TASK 1: List every web address that appears in the blog discussion of TEL research trends.

DOCUMENT SEGMENT:
* * *
A first exploration of TEL research trends by analysing its discourse

Nicolas Balacheff
275 days ago

The recent Alpine Rendez-vous 2011 (http://www.stellarnet.eu/programme/wp3/rendez-vous) has hosted a series of workshops which each has produced a white paper. As an exercise, our intention being to explore large corpora like the one of TeLearn, we have carried out an analysis of the terms and expressions of this small set of texts. Altogether there are 8 texts using 38625 terms among of which 5450 are different. Indeed, the most used term is "learning" (score 436). We have then selected those terms used at least 10 times, this has reduced their number to 621. Within this set we have selected the terms which are (in our opinion) in relation to the TEL research area, that is : 132 terms (by the way, a bit more than 0.2%).


Since words make sense when associated with other words, we have looked at the context of use of each single word (with a threshold of 50 words before or after -- let say that they are more or less in the same paragraph). We have decided to treat case by case the most used terms (e.g. learning or technology) because in such short texts they appear in almost all contexts and then it is not significant. Then we have drawn a map of the relationships that you can see at the following URL : http://maps.telearn.org/contexteARV2011/ . For the sake of visibility of the map we have limited the visualisation to the top 3 associations for each term.

Any comment to share?
Can this approach tell us something we were not aware of?

All the Alpine Rendez-vous 2011 white papers are available at the following URL : http://tinyurl.com/3vka8e7
The treatments have been performed by Emilie Manon with the support of Jérôme Zeiliger and Boris Morel.

Christian
275 days ago

Hi Nicolas, interesting work! We are doing some similar things in TELmap (also using Gephi) and it's an absolutely important question " does it tell us anything new?" At the moment I would say 'No'. But that wouldn't mean that it is not useful - it's just not novel in itself as far as the TEL domain is concerned.

I would see it as an analysis of what happened during the ARV - and understanding better what happens during workshops and expert meetings becomes increasingly more important. Actually, it would be interesting to compare this view with Peter's Twitter visualisations ... http://goo.gl/36xSj

However, it's a bit like "a solution in search of a problem" ;)

Cheers, Christian 

 

Fridolin Wild
275 days ago

Would be interesting to see how it clusters when removing the for this field generic terms such as 'learning'! Also interesting: the clusters 'data' and 'representation' did not appear in the analysis of the 2008 EDMEDIA papers...

Nicolas Balacheff
275 days ago

Just had a look at the EDMEDIA analysis, one question: is the analysis made on full texts or titles only? How are built the dictionaries? Is it possible to get a more detailed report on this analysis?
* * *
(Records excerpted from a collection)
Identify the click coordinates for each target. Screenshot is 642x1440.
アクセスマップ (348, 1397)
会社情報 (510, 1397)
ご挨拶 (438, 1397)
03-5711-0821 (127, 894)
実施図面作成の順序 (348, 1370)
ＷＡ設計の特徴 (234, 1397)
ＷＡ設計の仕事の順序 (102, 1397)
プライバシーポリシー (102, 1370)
* * *
TASK 2: Format the lines of the records from the one containing "03-5711-0821 (127, 894)" through the end of the records, inclusive, as a Markdown table with the columns Row and Line. Leave out any blank lines.

WRITTEN ANSWER 1:
- http://www.stellarnet.eu/programme/wp3/rendez-vous
- http://maps.telearn.org/contexteARV2011/
- http://tinyurl.com/3vka8e7
- http://goo.gl/36xSj

WRITTEN ANSWER 2:
| Row | Line |
|---|---|
| 1 | 03-5711-0821 (127, 894) |
| 2 | 実施図面作成の順序 (348, 1370) |
| 3 | ＷＡ設計の特徴 (234, 1397) |
| 4 | ＷＡ設計の仕事の順序 (102, 1397) |
| 5 | プライバシーポリシー (102, 1370) |